I believe that the effects of divorce on children vary from child to child and the severity of the divorce. Some experts say that children that are effected by divorced parents in a negative way will have difficulties establishing career goals and stable romantic relationships. Though now with better designed studies, it shows that in actuality, a substanial majority of children survive their parents' divorce without long term damage. Though divorce can still produce negative effects in some children. And my personal experience and story can attend to that.

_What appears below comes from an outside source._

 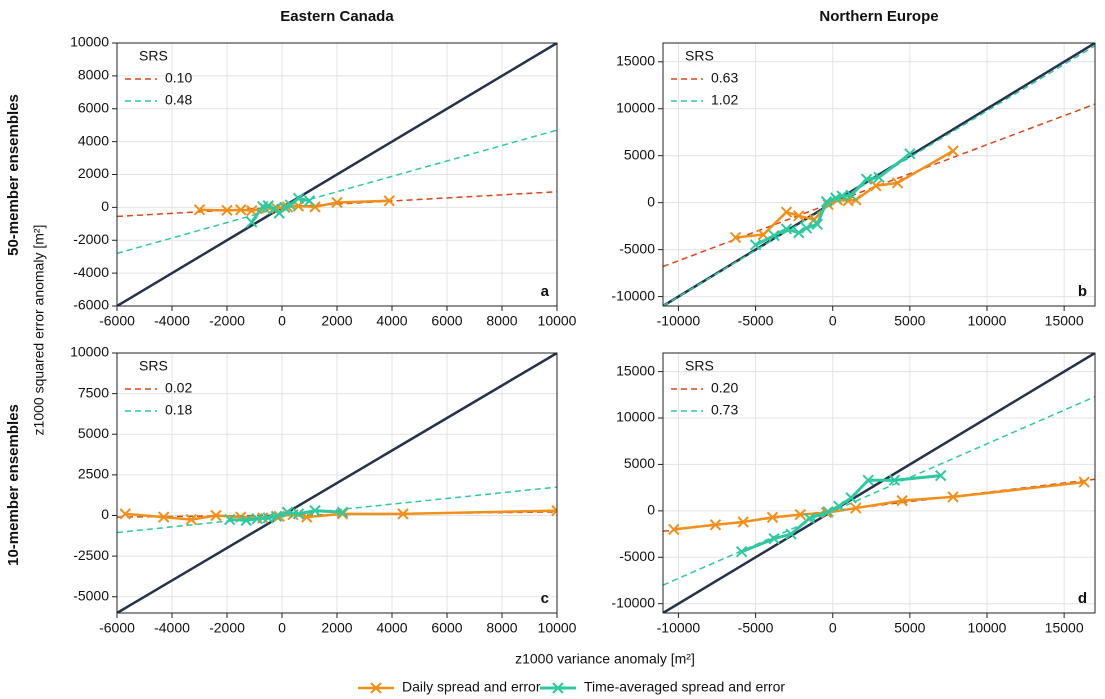 What do you see at coordinates (117, 628) in the screenshot?
I see `x-tick-label: -6000` at bounding box center [117, 628].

In my family I am one of three children whose parents divorced. At the time of my parents seperating my older sister was 22, I was 18 and my younger brother was 13. I remember our parents arguing and bickering back and forth almost every night of the week, about almost anything, I even remember them staying in different parts of the house to avoid each other.
So when the divorce occured, my sister was already out of the house so it didnt affect her in any negatvie way, and with me, i was just finishing high school and on my way off to college. My sister and I knew that our parents divorce was the best thing for them and us and we were happy that they were getting separated, because that meant no more arguing and that they would both be happier around us. Though with my brother, it hit him differently, he took the divorce negatively. My brother seemed to need my parents to stick together, to be with him togther to watch him grow through his teen years, to have structure, and it didnt happen for him. My brother first lashed out at my dad blaming him and wanting nothing to do with him, then he'd do the same to my mom.

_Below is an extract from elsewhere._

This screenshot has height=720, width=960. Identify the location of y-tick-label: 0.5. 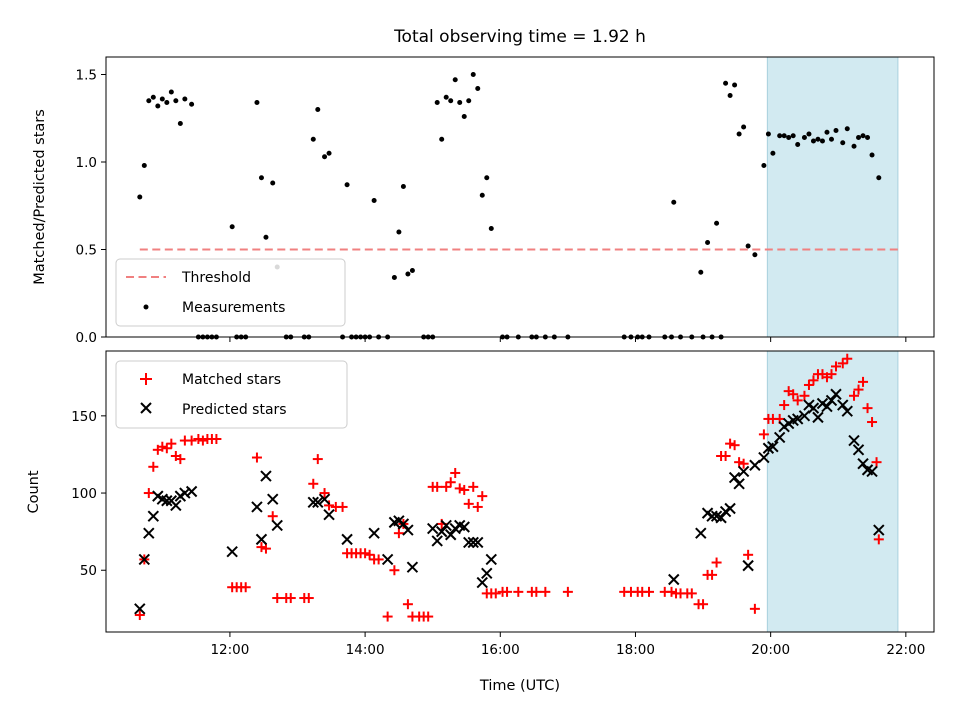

My brothers performance in school started to slip and fade away. He would act out towards his teachers and fellow classmates getting in fights and all sorts of trouble. He then started spiraling down into more severe negative actions like drinking alcohol to a point of having to have his stomach pumped to becoming addicted to heroin and cocain to where it finally took over him and sadly took his life. I always remember him saying over and over that he wanted out parents back togther again, and no matter how hard my parents tried to explain to him how much they were there for him and loved him and were apart of his life, it just wasnt the same for him if there werent "together". throughout his troubles my parents endlessly and continually tried to help my brother in every way shape and form but it seemed never enough.

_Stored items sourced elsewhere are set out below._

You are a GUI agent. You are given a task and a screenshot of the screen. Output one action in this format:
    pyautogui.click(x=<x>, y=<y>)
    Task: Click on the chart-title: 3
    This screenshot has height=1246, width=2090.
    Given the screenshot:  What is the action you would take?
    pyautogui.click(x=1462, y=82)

So I strongly believe that divorced parents definelty varies from child to child. I dont believe that all children are negatively effected by it and I dont believe that all children are not effected by it at all. It definetly depends on the severity of the divorce and the child himself.
Hey, your blog caught my attention because my parents got divorced a couple of years ago, when I was 16, and I am now at age 18 trying to understand how divorce happens and how it affects those involved. I never thought it was a big before because, as you kind of mentioned, it was a normal thing for my parents not to get along for a large part of my life. However, I think it is important to understand and process what a divorce means no matter what age we are when it happens because it is a sad event that happens too often.
I liked your post, you spoke about the topic with insight and maturity.